My family taught me to always do the right thing, which, most of the time, is neither the most convenient nor the most profitable.

It should be trivial to provide a free binary signing service that required some steps to prove the person (or website) is the person asking the binary to be signed (much like Google asks me to upload a file or setup a DNS record) and match the file signature to the URL of the download. Let's not forget every one who would rely on it already paid for a license of Windows.

Of course, this would probably kill download sites, but the internet would be better off without them anyway.

It's possible that the reason Authenticode doesn't work like this is legal rather than technical: it was deployed at a time when Microsoft was already subject to considerable regulatory scrutiny for a wide variety of alleged anticompetitive practices, so, independent of motivation and technical merits, scary warnings about third-party code not "certified" by Microsoft may have been legally ill-advised.

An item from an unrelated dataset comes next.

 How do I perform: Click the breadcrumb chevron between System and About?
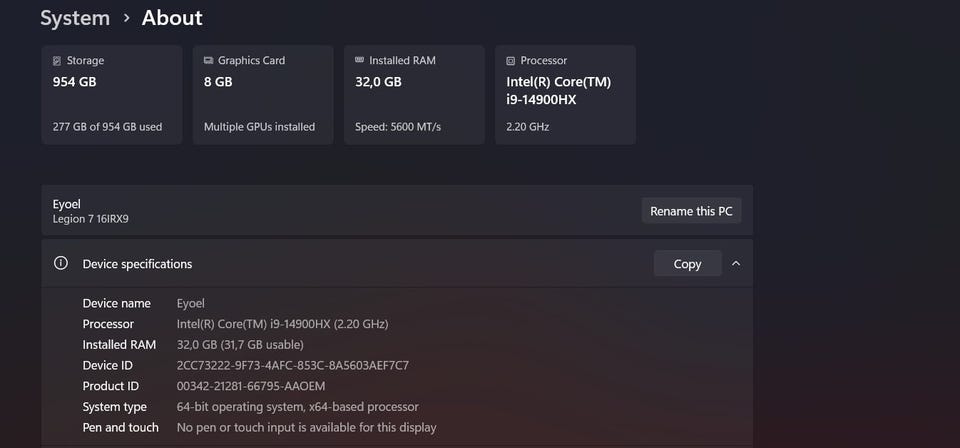point(126,18)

That's exactly my point. This is clearly an issue of business and not "pride", so the whole "pride" argument to shame someone into a business decision is really questionable.

Well, clearly it would be an issue of "pride" if you'd be too proud to cave in to "certificate blackmail" as you call it.

I read that as a response to the parent - "If you are proud of your work, sign it" - pointing out that "pride" could reasonably cut either way, so it's a spurious argument in the first place.

Hope you're proud enough to see 50% dropoff rates like this guy then.